:: LISTED RECORDS

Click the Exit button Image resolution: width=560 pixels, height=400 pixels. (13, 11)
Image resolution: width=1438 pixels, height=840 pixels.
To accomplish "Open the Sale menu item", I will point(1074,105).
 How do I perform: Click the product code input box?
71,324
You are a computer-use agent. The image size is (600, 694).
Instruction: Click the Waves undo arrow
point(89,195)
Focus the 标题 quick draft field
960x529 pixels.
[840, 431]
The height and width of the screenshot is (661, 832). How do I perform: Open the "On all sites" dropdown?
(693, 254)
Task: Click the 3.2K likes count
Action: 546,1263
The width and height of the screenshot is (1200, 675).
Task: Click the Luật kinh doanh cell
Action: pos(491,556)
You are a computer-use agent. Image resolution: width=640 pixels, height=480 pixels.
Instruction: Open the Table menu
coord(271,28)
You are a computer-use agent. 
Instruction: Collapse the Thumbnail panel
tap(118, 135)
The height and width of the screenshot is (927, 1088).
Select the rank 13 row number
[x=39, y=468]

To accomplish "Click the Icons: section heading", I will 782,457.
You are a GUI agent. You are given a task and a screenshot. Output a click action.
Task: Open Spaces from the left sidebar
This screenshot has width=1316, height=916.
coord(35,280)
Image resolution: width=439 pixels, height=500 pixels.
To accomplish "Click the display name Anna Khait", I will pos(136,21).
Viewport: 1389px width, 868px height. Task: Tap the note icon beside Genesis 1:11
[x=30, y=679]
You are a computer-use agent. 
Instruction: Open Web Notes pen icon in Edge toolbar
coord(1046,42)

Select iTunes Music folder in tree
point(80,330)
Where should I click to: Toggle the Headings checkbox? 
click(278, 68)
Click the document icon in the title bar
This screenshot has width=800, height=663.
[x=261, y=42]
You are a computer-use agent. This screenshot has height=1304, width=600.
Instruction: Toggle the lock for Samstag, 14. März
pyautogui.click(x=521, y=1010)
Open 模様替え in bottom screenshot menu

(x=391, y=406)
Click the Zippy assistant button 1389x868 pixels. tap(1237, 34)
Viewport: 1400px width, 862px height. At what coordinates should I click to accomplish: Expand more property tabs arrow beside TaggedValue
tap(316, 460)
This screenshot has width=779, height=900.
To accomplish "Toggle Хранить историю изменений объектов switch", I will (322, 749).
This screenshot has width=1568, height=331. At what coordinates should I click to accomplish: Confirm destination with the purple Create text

::::

REQUIRED WORK →
Look through the listing and return each line containing the word "agent".

REPLY →
You are a computer-use agent. The image size is (600, 694).
You are a computer-use agent. Image resolution: width=640 pixels, height=480 pixels.
You are a computer-use agent. 
You are a GUI agent. You are given a task and a screenshot. Output a click action.
You are a computer-use agent. 
You are a computer-use agent. This screenshot has height=1304, width=600.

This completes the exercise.